Korkunç Ütopya
Anlaşılan böyle bir havada öleceksin;
Hava iyiden iyiye ayrılmış olacak nefesinden,
Kül yağdıracak insanlığa böyle tepeden hem de,
Etrafı bir bohemlik kaplayacak buz gibi.
Gözler önceki gördüklerine aşina olmayacak,
Beyinler yer değiştirecek acıyla mutluluk arasında,
Arşa ulaşmış bayraklar bu sefer tersten duracak insanlığın ayaklarının altına doğru
Ve bayrakların,
Ve kavgaların,
Ve paranın bir önemi kalmayacak gönülerde.
Arkadaş,
Anlaşılan böyle bir günde salıvereceksin kendini mutluluğa
Hasankeyf gibi gözyaşlarımıza boğacağız kendimizi,
İstanbul gibi karmakarışık olacak beynimiz,
İzmir gibi kendimizi ve gözlerimizi güzel kızlarla dolduracağız,
Bodrum gibi masmavi gelecek gökyüzü,
Ağrı kadar uzak olacağız dünyadan,
Ve bir o kadar da , Ağrı kadar yüksekten bakacağız kendimize;
Görevimizi layıkıla tamamlayacağız ayrılacağız ondan sonra buralardan.

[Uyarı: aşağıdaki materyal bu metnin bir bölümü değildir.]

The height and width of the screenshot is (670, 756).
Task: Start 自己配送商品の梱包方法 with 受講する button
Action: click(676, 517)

Sınırları ülkelerin bu sefer insanlığı kucaklamak için genişleyecek,
İnsanlığı kucaklayarak savaşacak toplumlar,
Lamirnaryalar dahi kaybolduğunda okyanuslardan,
Düşlerimiz lehimlendiğinde birbirimize;
Kini,
Nefreti,
Kanımızı biz emeceğiz pis damarlarımızdan;
Rahmi en kirli,
En pis,
Ve en kokuşmuş kadın o zaman olacak hayattaki en güçlü temizlik.
Emeceğiz ki kanımızı artık kansızlığımız yarayacak insanlığa.

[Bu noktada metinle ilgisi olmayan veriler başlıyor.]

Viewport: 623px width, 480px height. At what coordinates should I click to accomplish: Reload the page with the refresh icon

Asıl caiz olanlar o gün günah sayılacak,
Asıl katil olmayanlar o gün cahil sayılacak ,
Asıl pervasız olanalar o gün ödlek sayılacak,
Masalar, sandalyeler, iskembleler, yataklar o gün dolacak gölgelerimizle
Dünyanın sonu değil, rüyanın sonu olacak dinde.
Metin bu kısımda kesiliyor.